> _EXERCISE TASK_: Pull out every line below that contains the string "width". Case counts.

> _WORKING DATA_:
--------------------

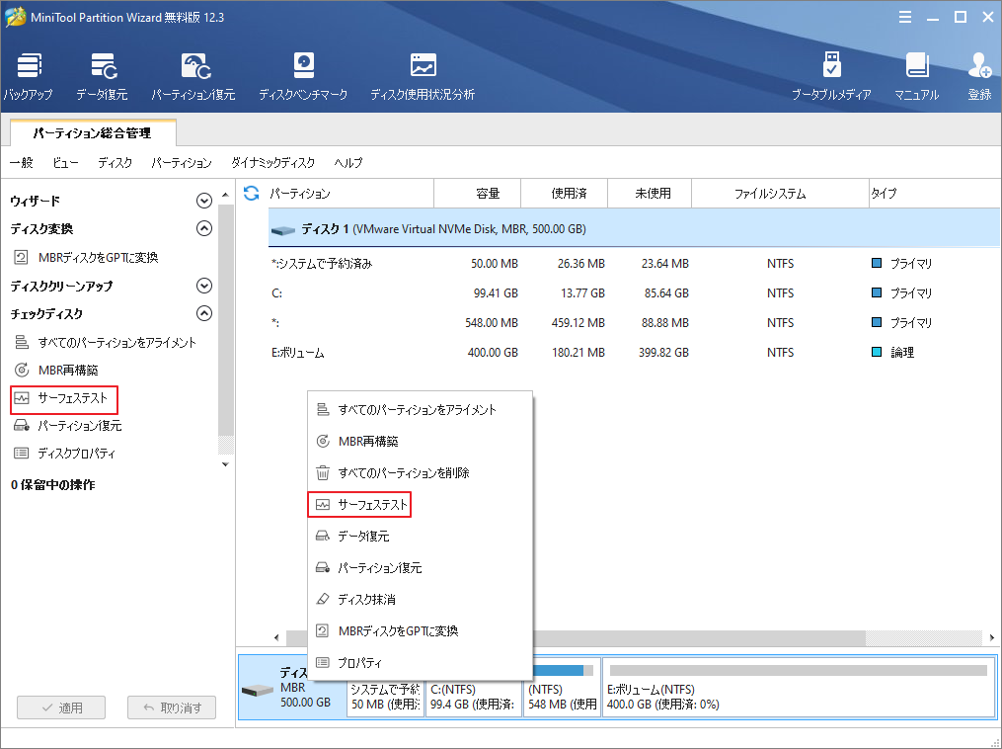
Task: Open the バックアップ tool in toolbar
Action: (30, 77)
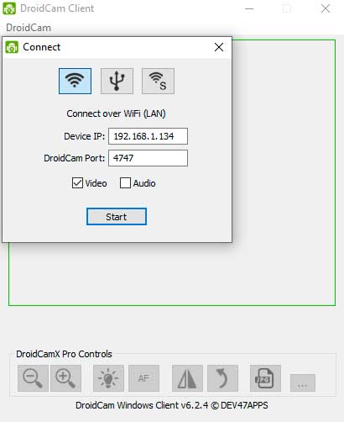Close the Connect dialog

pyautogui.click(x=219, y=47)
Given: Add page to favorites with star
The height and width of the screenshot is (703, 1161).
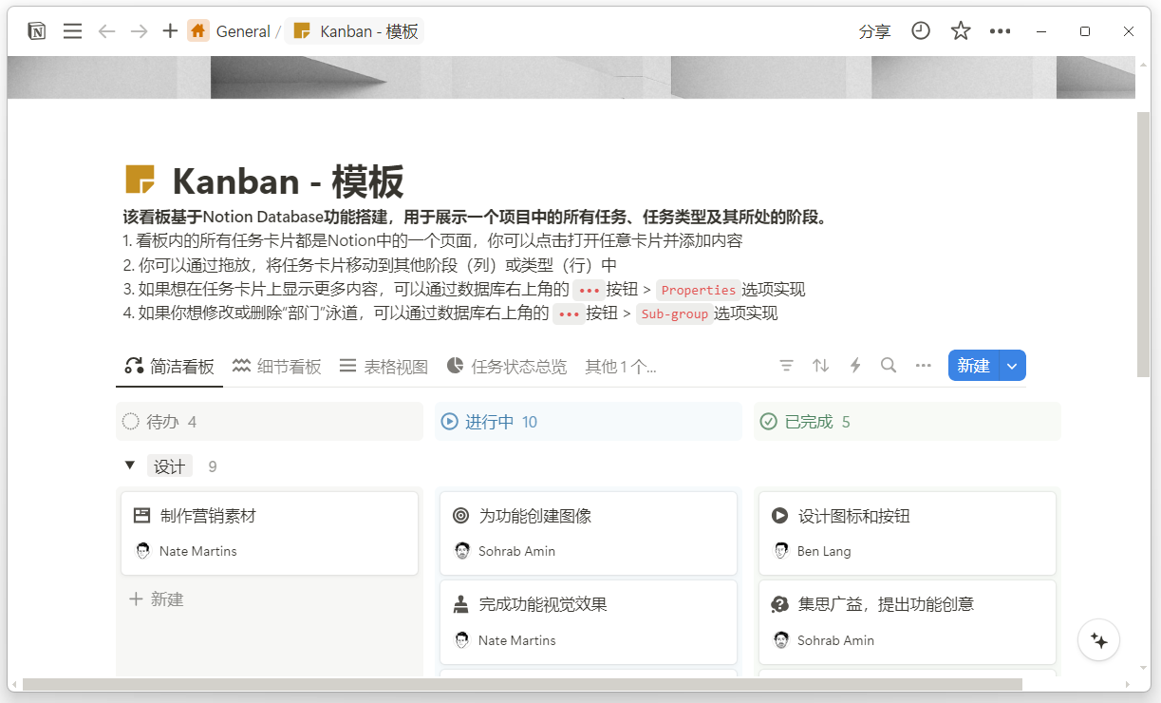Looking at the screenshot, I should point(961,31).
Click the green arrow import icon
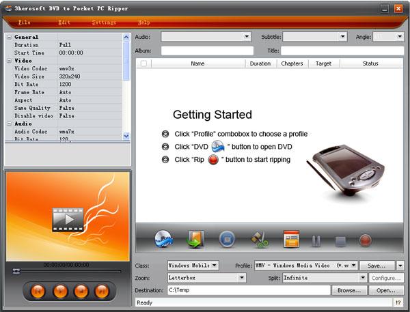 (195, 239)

--------------------

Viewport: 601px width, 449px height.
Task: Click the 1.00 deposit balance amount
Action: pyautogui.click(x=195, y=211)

--------------------

> _FINISHED ANSWER_:
The height and width of the screenshot is (703, 1161).
Viewport: 601px width, 449px height.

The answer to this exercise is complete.